◆ What to do ◆
Pictures are not part of the answer. Return the lines from the one containing "Pie Warmers (43, 1973)" through the end of the data, both included, exactly as they appear.

-=-=-=-=-

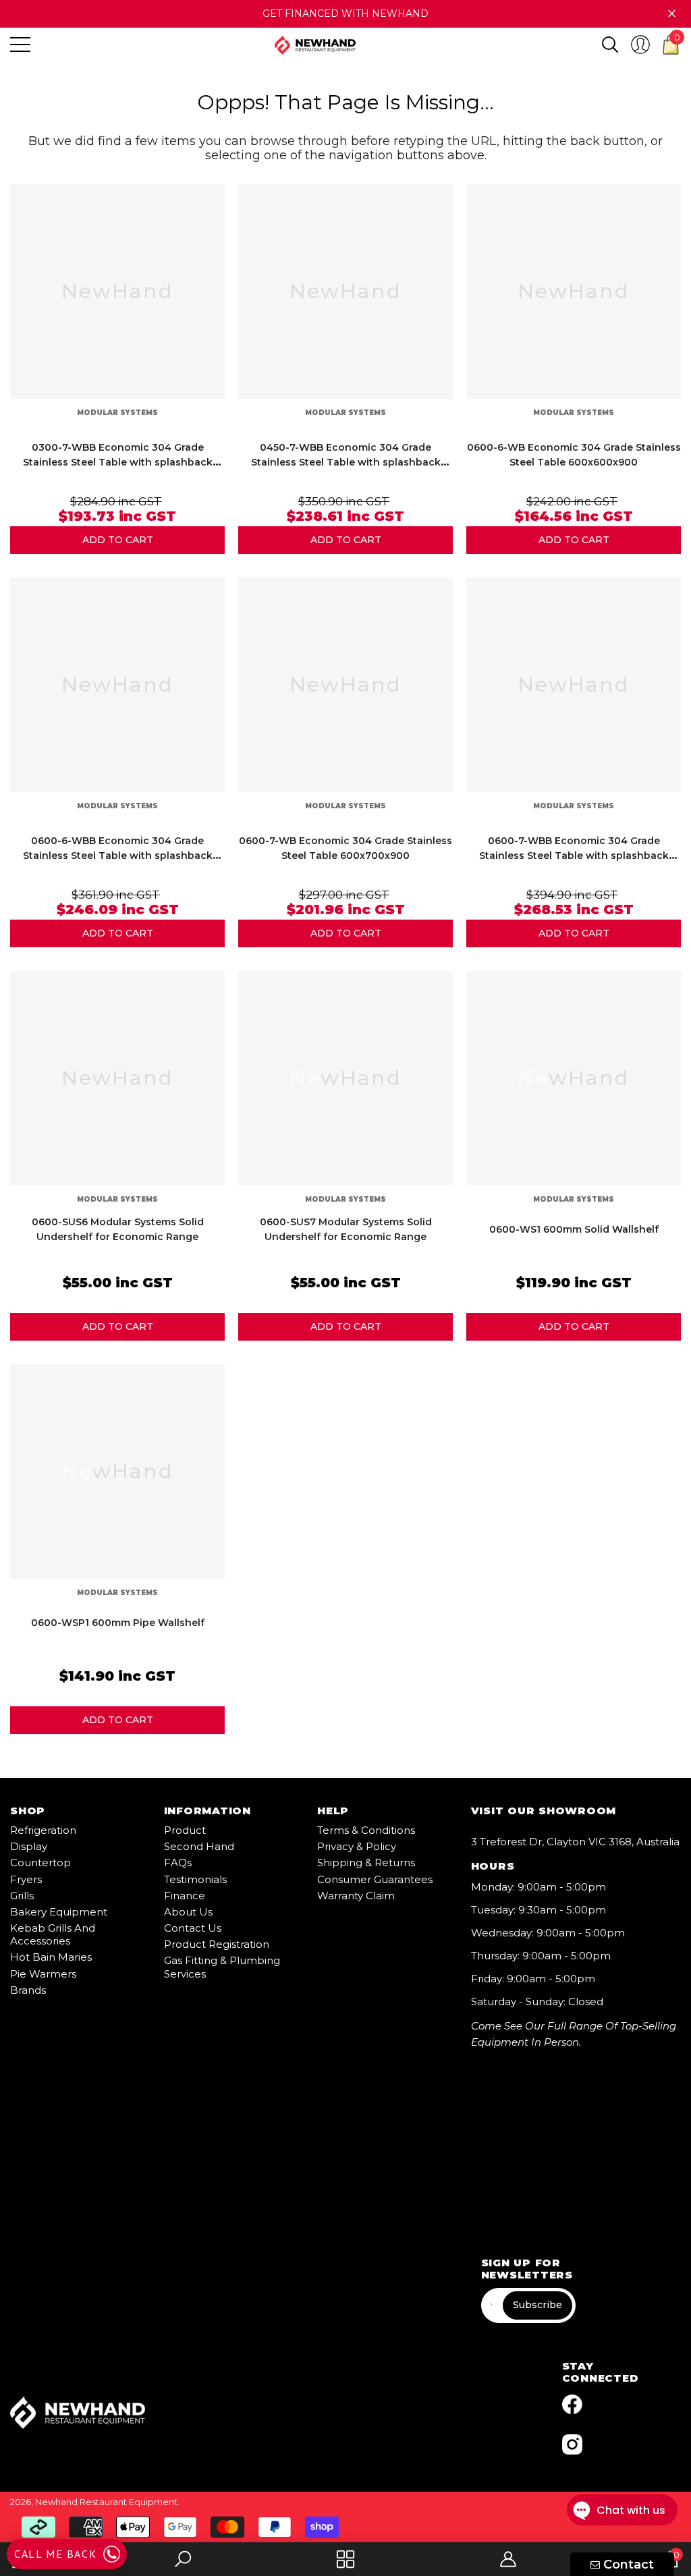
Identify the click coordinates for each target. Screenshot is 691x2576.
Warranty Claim (356, 1895)
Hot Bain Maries (51, 1957)
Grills (22, 1895)
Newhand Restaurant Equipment (106, 2501)
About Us (188, 1911)
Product (185, 1830)
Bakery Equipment (58, 1911)
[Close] (672, 14)
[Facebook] (572, 2404)
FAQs (178, 1862)
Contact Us (192, 1928)
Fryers (26, 1879)
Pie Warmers (43, 1973)
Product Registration (216, 1944)
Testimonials (195, 1879)
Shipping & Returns (366, 1862)
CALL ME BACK (55, 2553)
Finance (184, 1895)
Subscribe (537, 2305)
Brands (28, 1990)
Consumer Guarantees (375, 1879)
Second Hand (199, 1846)
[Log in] (640, 44)
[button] (610, 44)
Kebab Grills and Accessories (52, 1934)
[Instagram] (572, 2444)
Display (28, 1846)
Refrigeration (43, 1830)
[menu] (20, 44)
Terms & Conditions (366, 1830)
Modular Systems (117, 412)
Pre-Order (117, 540)
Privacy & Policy (356, 1846)
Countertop (40, 1862)
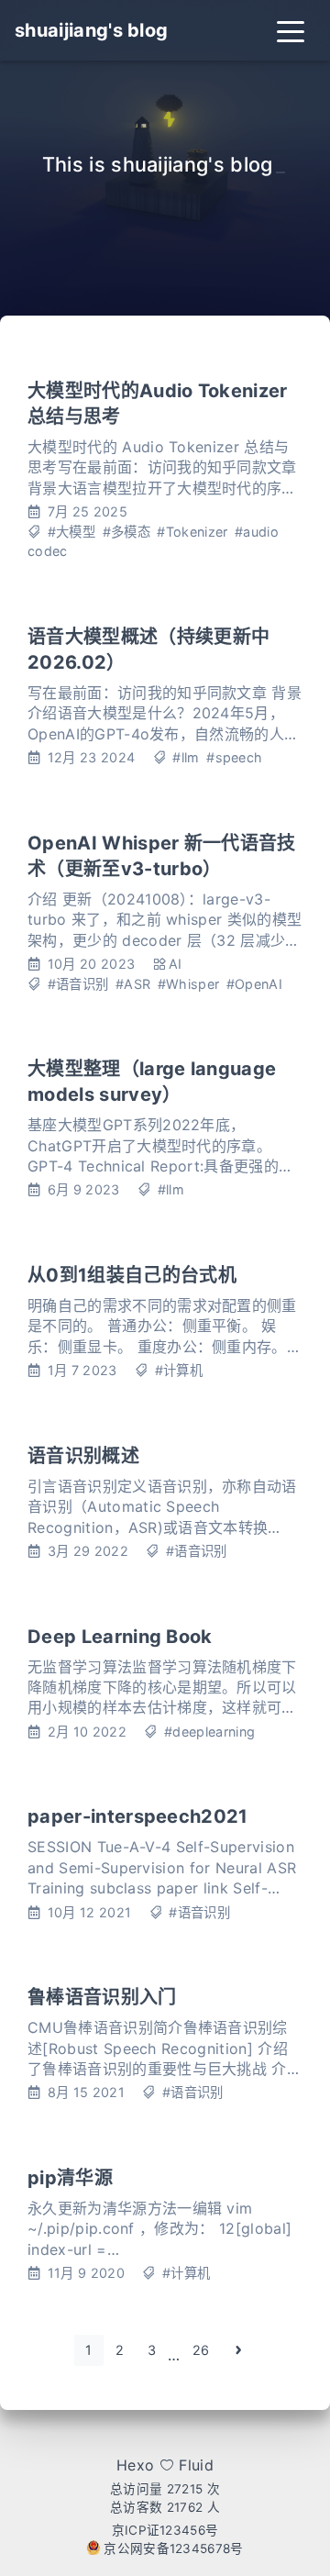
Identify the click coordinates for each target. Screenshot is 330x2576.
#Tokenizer (192, 531)
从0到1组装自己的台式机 (132, 1275)
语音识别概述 (83, 1456)
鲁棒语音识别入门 (102, 1997)
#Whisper (189, 984)
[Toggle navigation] (290, 30)
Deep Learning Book (120, 1637)
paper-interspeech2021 (138, 1816)
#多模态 (126, 531)
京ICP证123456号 (165, 2530)
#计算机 (179, 1370)
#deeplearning (209, 1731)
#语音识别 (78, 984)
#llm (185, 757)
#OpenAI (254, 984)
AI (175, 964)
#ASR (133, 984)
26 (201, 2350)
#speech (234, 757)
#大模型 (71, 531)
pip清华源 (70, 2178)
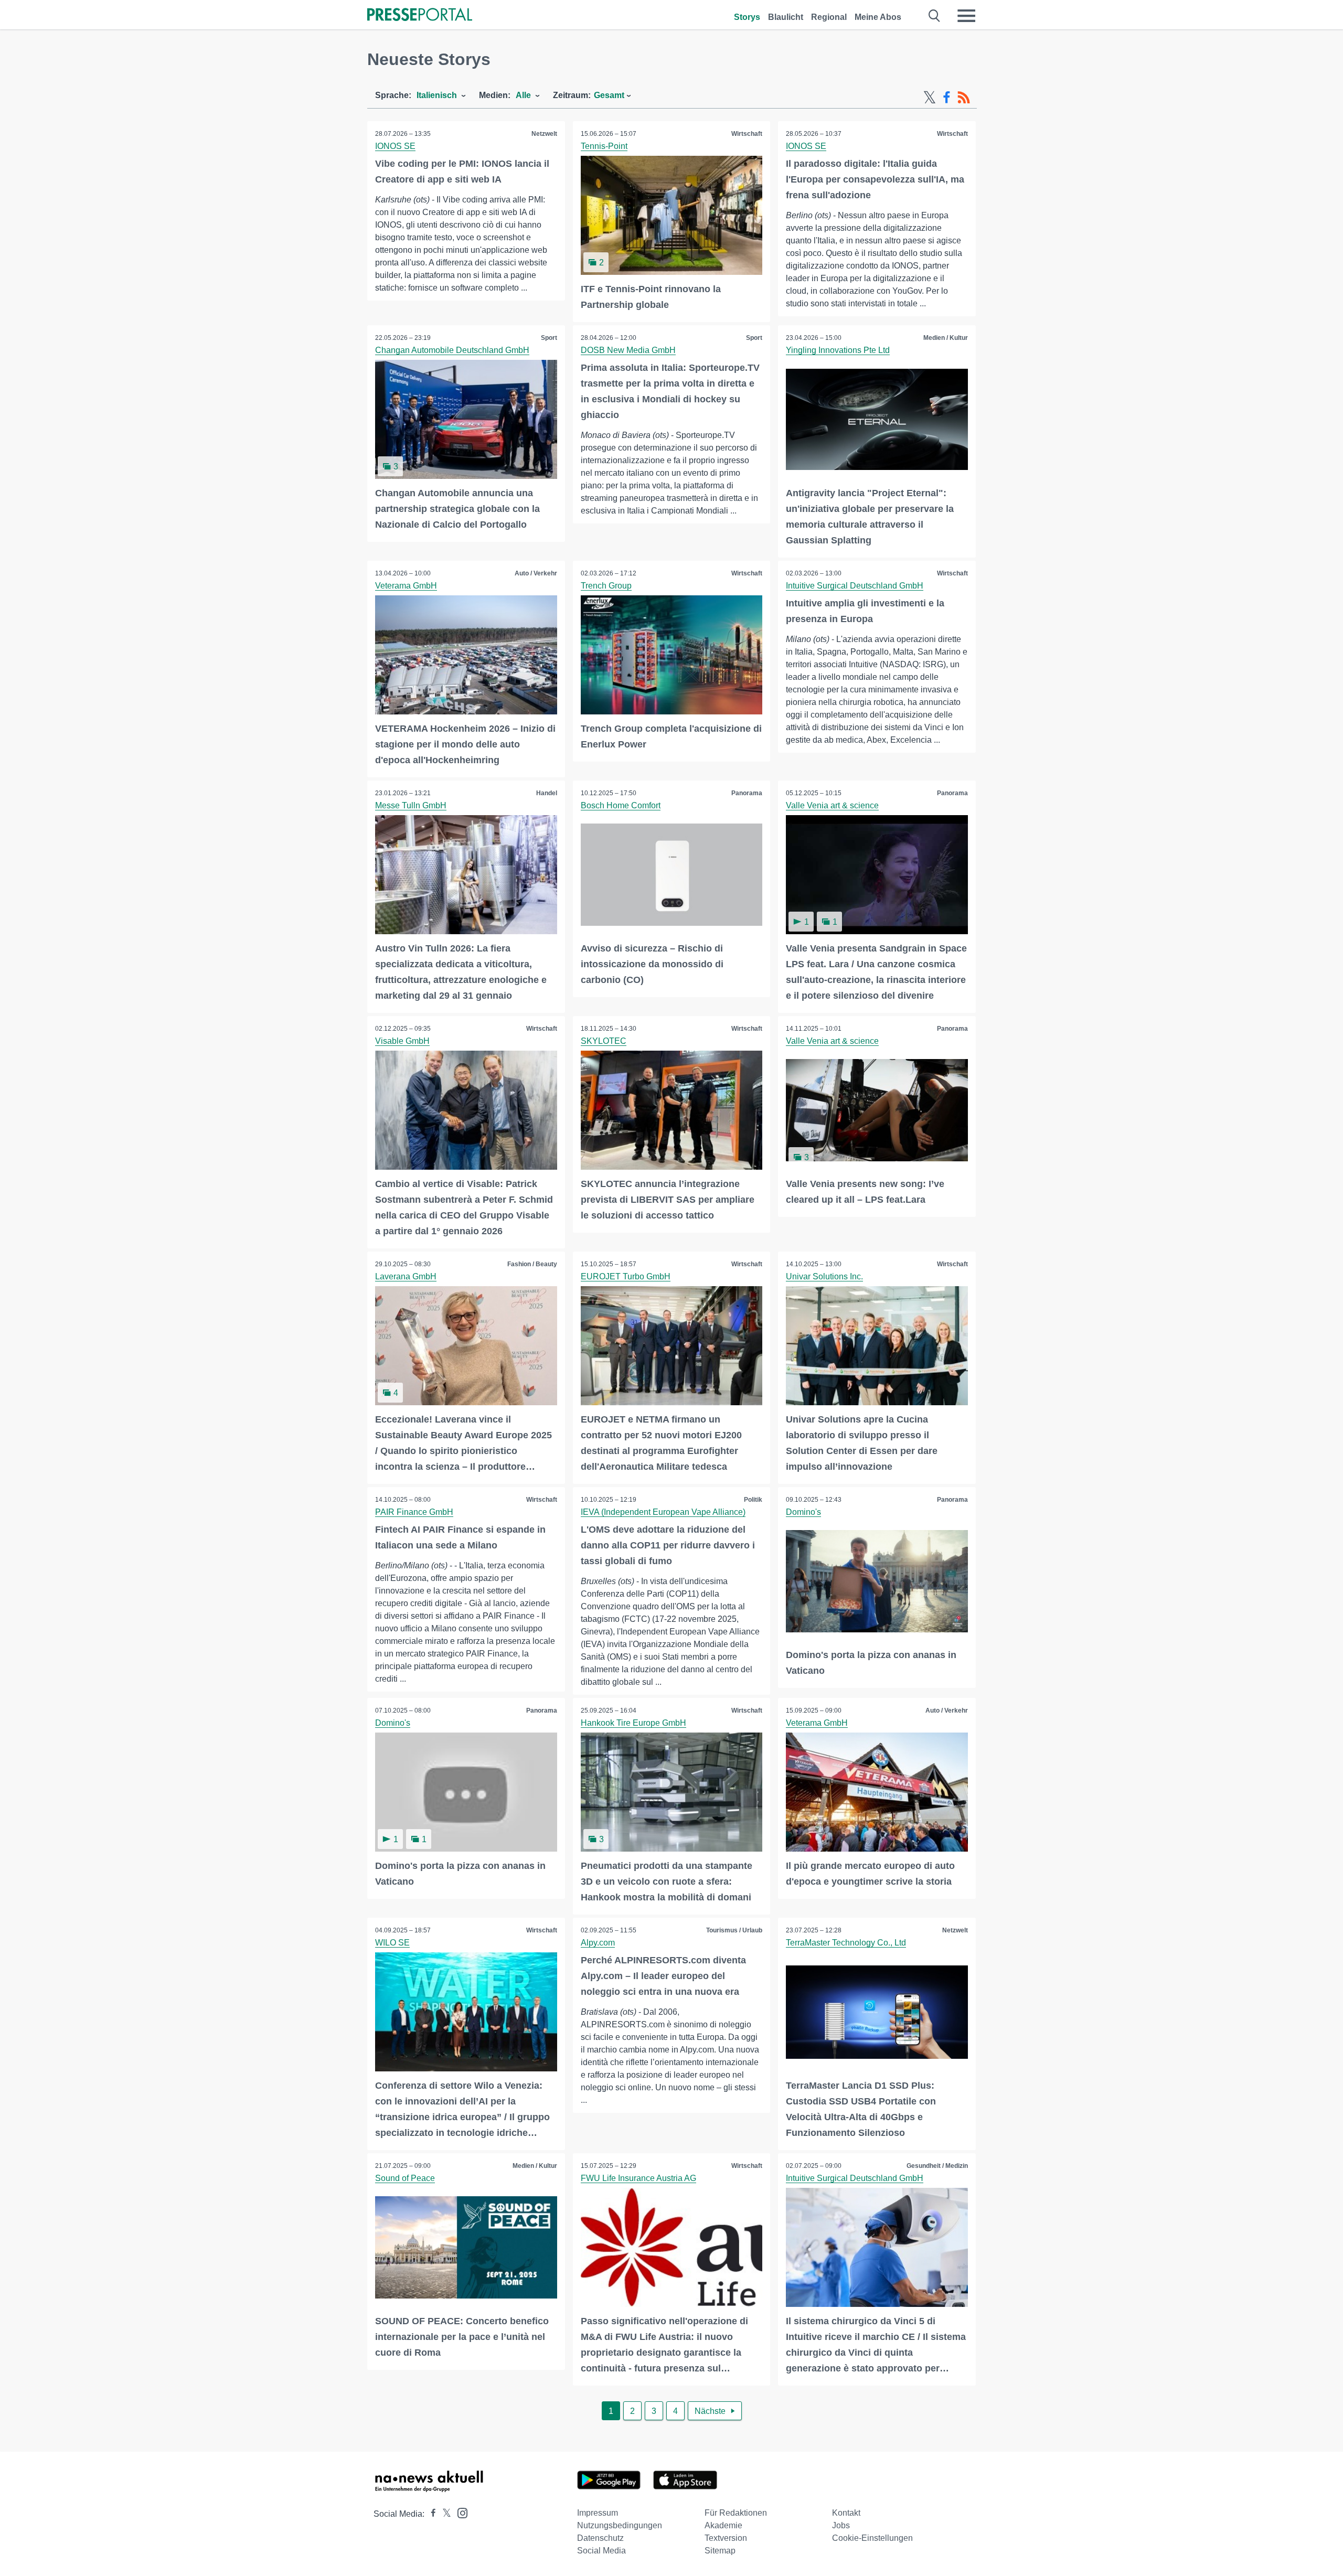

-=-=-=-=-

◆ Worked solution ◆
Pie Warmers (43, 1973)
Product Registration (216, 1944)
Testimonials (195, 1879)
Shipping & Returns (366, 1862)
CALL ME BACK (55, 2553)
Finance (184, 1895)
Subscribe (537, 2305)
Brands (28, 1990)
Consumer Guarantees (375, 1879)
Second Hand (199, 1846)
[Log in] (640, 44)
[button] (610, 44)
Kebab Grills and Accessories (52, 1934)
[Instagram] (572, 2444)
Display (28, 1846)
Refrigeration (43, 1830)
[menu] (20, 44)
Terms & Conditions (366, 1830)
Modular Systems (117, 412)
Pre-Order (117, 540)
Privacy & Policy (356, 1846)
Countertop (40, 1862)
Identify the click coordinates for each target. Screenshot is 330x2576.
#Tokenizer (192, 531)
从0到1组装自己的台式机 (132, 1275)
语音识别概述 (83, 1456)
鲁棒语音识别入门 (102, 1997)
#Whisper (189, 984)
[Toggle navigation] (290, 30)
Deep Learning Book (120, 1637)
paper-interspeech2021 (138, 1816)
#多模态 (126, 531)
京ICP证123456号 (165, 2530)
#计算机 (179, 1370)
#deeplearning (209, 1731)
#语音识别 (78, 984)
#llm (185, 757)
#OpenAI (254, 984)
AI (175, 964)
#ASR (133, 984)
26 (201, 2350)
#speech (234, 757)
#大模型 (71, 531)
pip清华源 (70, 2178)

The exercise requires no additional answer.